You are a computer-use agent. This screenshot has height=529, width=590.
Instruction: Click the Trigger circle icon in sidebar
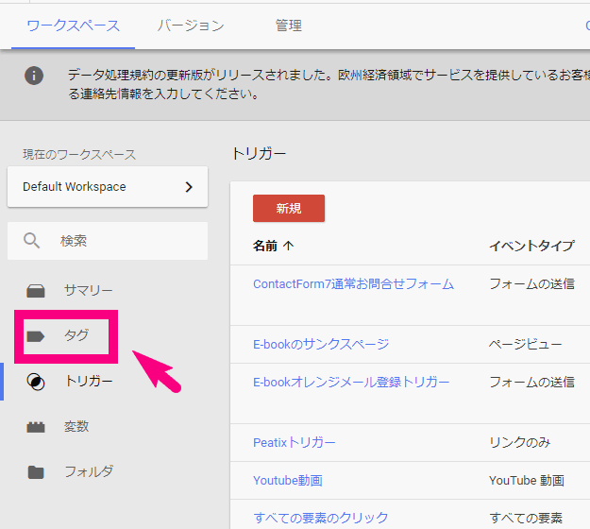pyautogui.click(x=36, y=382)
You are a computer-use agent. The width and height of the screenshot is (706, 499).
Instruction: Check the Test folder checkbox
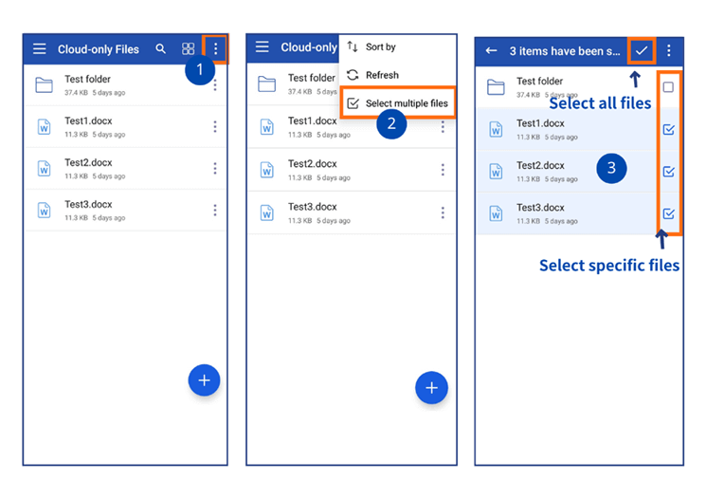point(668,87)
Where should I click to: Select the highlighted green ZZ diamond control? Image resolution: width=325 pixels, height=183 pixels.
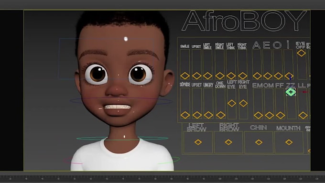tap(291, 92)
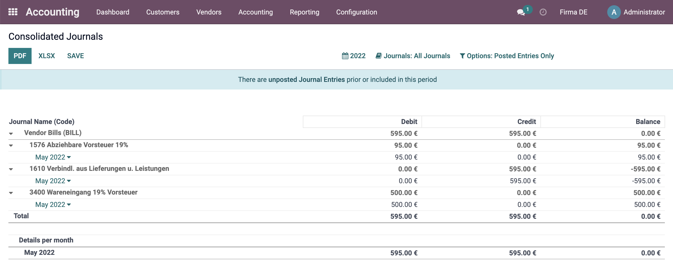
Task: Open the activities clock icon
Action: click(543, 12)
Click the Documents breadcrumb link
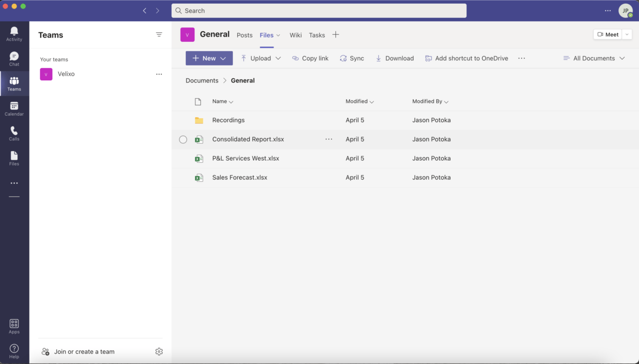The image size is (639, 364). click(202, 80)
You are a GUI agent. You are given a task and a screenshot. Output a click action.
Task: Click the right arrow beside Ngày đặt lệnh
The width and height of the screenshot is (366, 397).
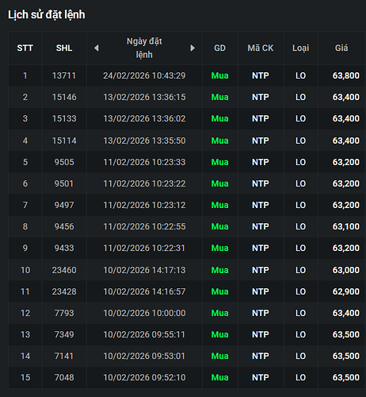point(193,48)
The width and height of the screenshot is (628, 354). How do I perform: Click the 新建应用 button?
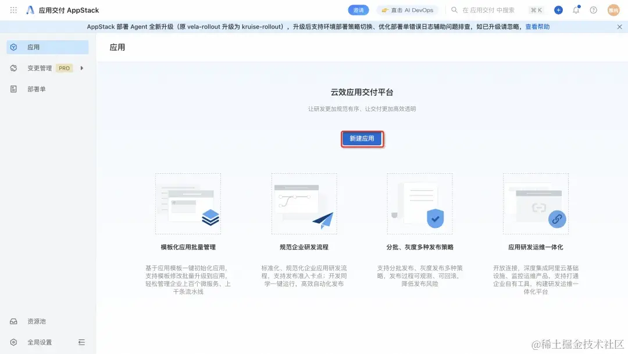point(362,138)
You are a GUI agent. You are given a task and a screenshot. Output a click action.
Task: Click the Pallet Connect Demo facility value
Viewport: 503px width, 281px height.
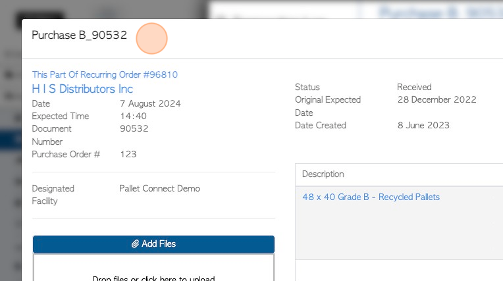tap(159, 188)
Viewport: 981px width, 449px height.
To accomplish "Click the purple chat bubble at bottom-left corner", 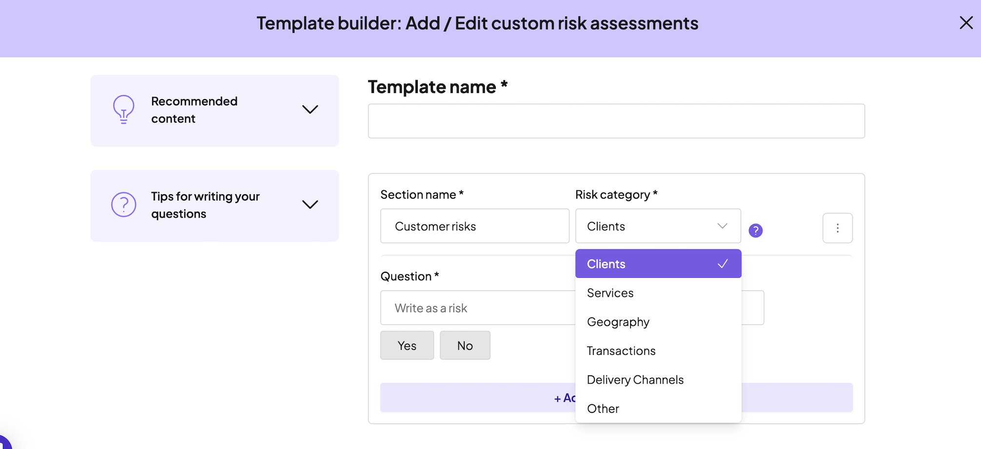I will [4, 442].
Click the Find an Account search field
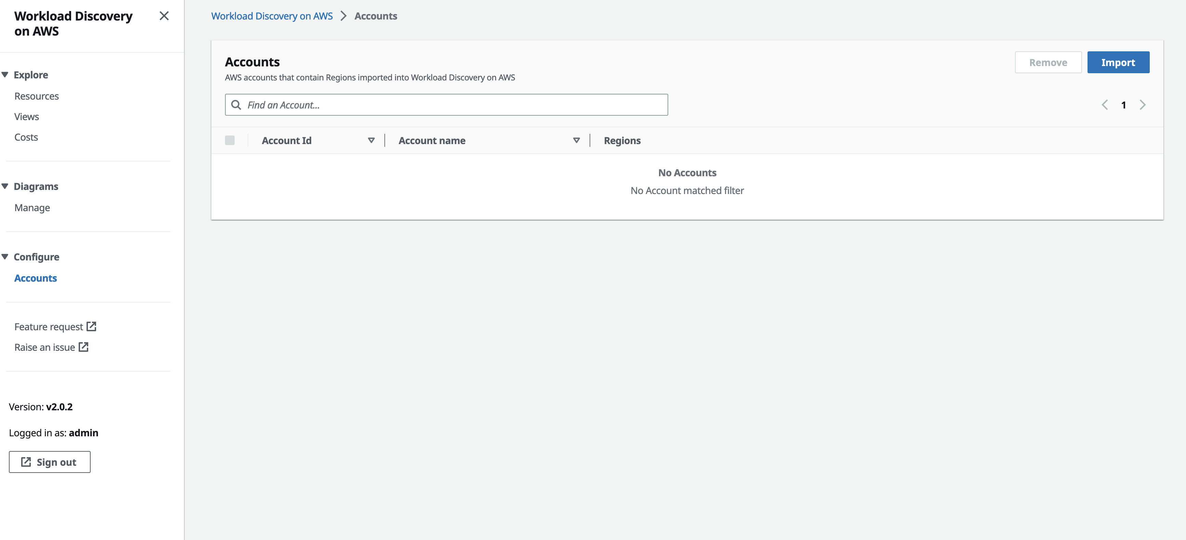The width and height of the screenshot is (1186, 540). [x=446, y=105]
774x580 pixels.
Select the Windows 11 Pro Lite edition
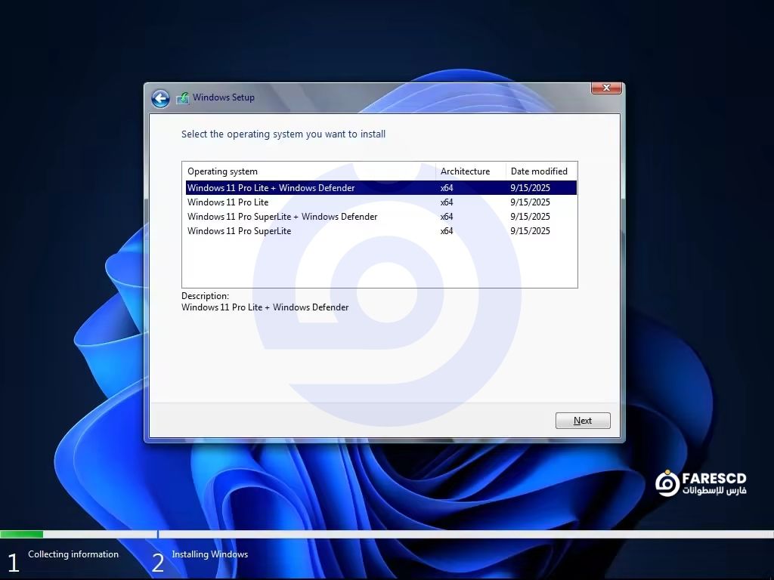tap(228, 202)
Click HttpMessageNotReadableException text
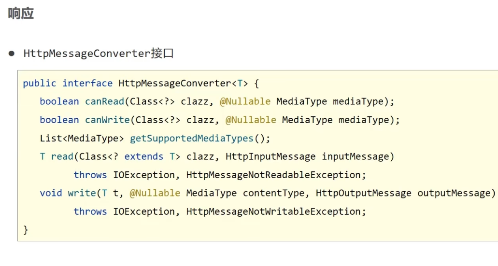The height and width of the screenshot is (266, 498). [x=273, y=175]
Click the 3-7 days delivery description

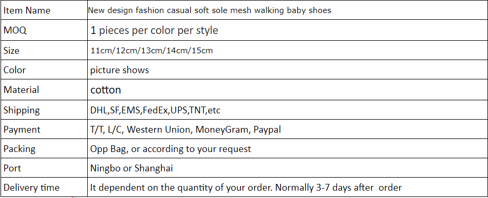coord(246,188)
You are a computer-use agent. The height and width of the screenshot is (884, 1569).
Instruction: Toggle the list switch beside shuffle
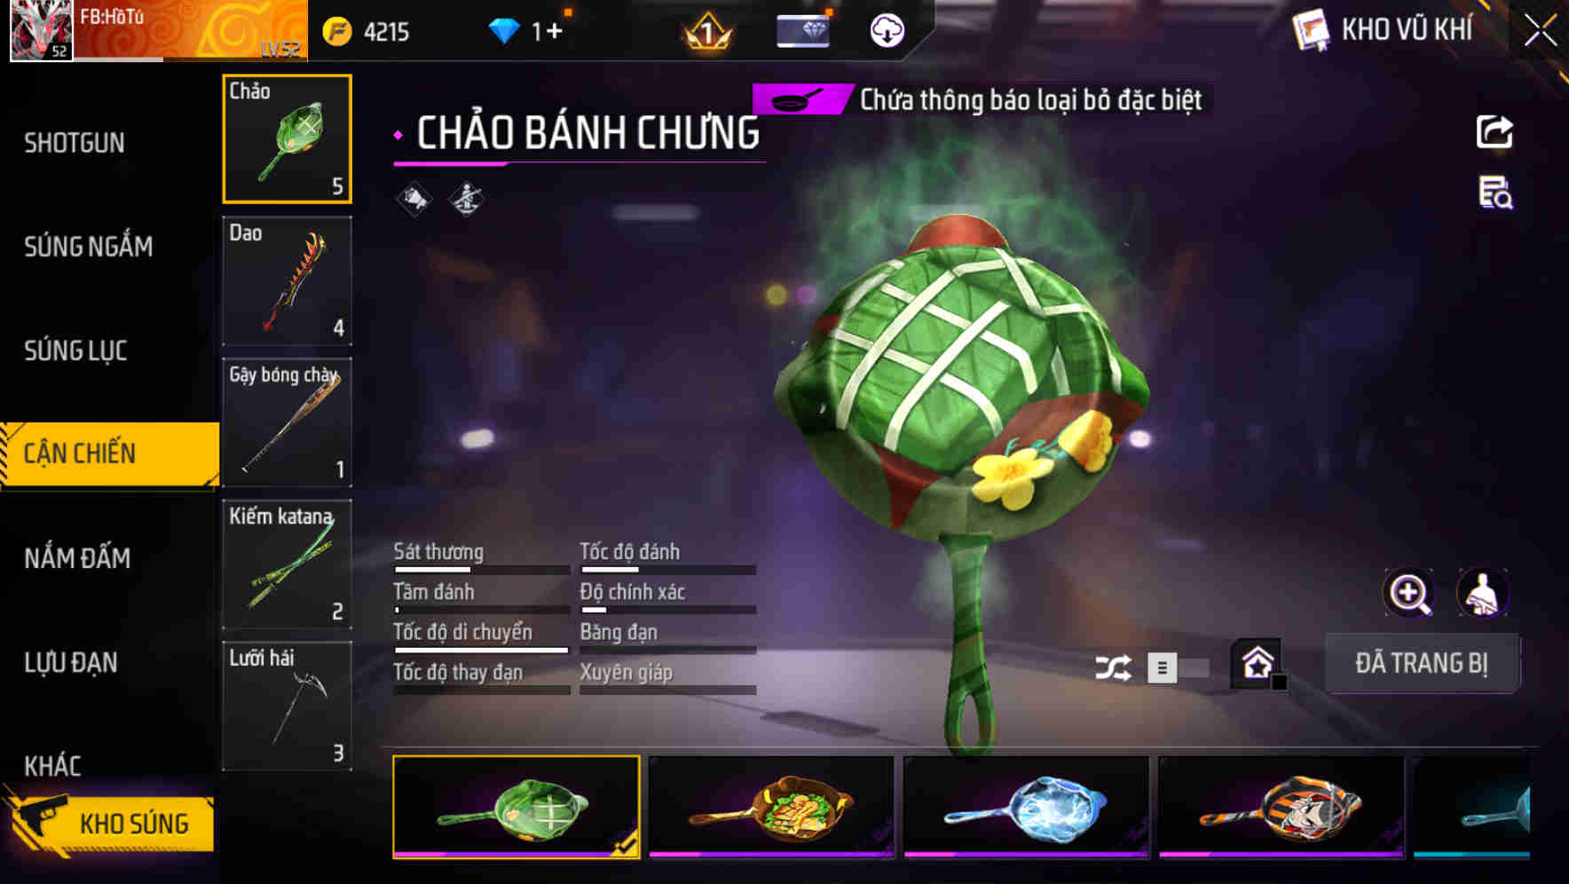click(1178, 667)
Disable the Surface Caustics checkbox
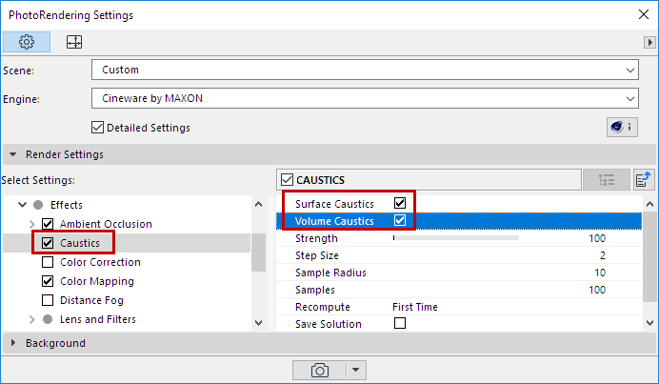 (400, 204)
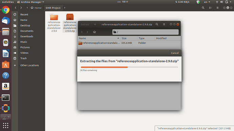Click the Home breadcrumb in path bar
The height and width of the screenshot is (131, 234).
pyautogui.click(x=36, y=8)
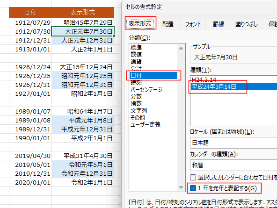Open the フォント tab

(193, 24)
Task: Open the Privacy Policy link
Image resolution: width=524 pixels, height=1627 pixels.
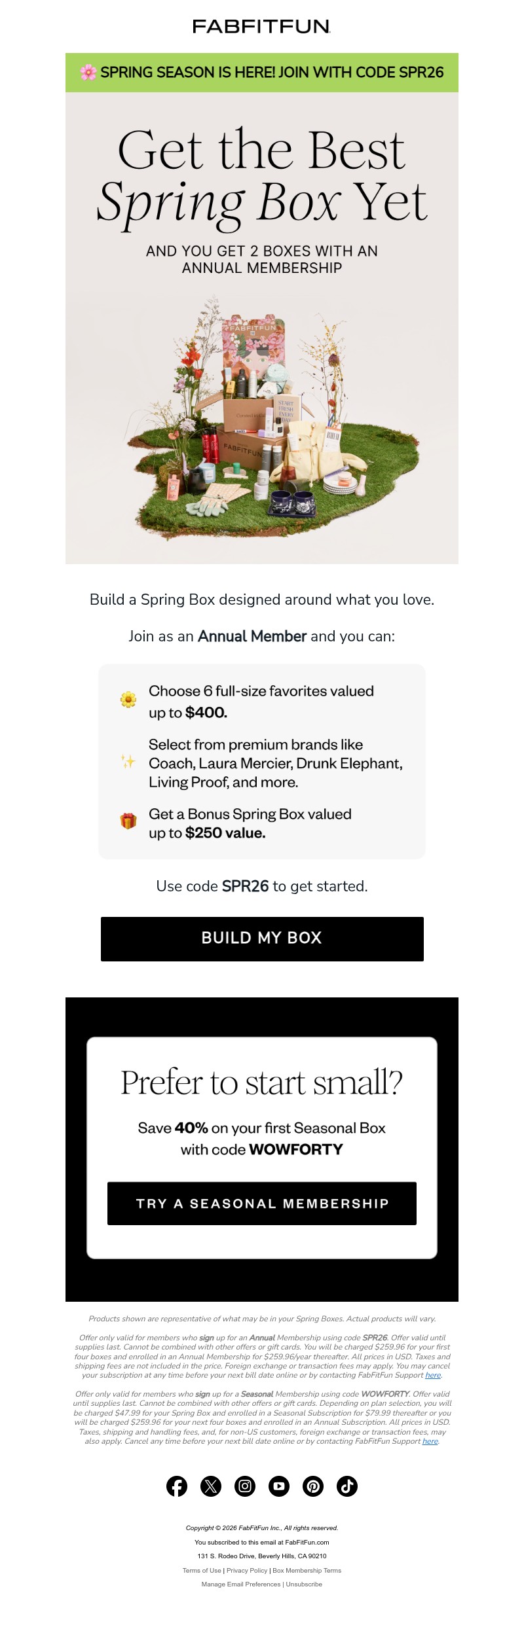Action: [248, 1571]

══════

What is required:
From the lines above, copy those that contain the word "computer".

Task result:
You are a computer-use agent. This screenshot has height=529, width=590.
You are a computer-use agent. The width and height of the screenshot is (706, 499).
You are a computer-use agent. The height and width of the screenshot is (884, 1569).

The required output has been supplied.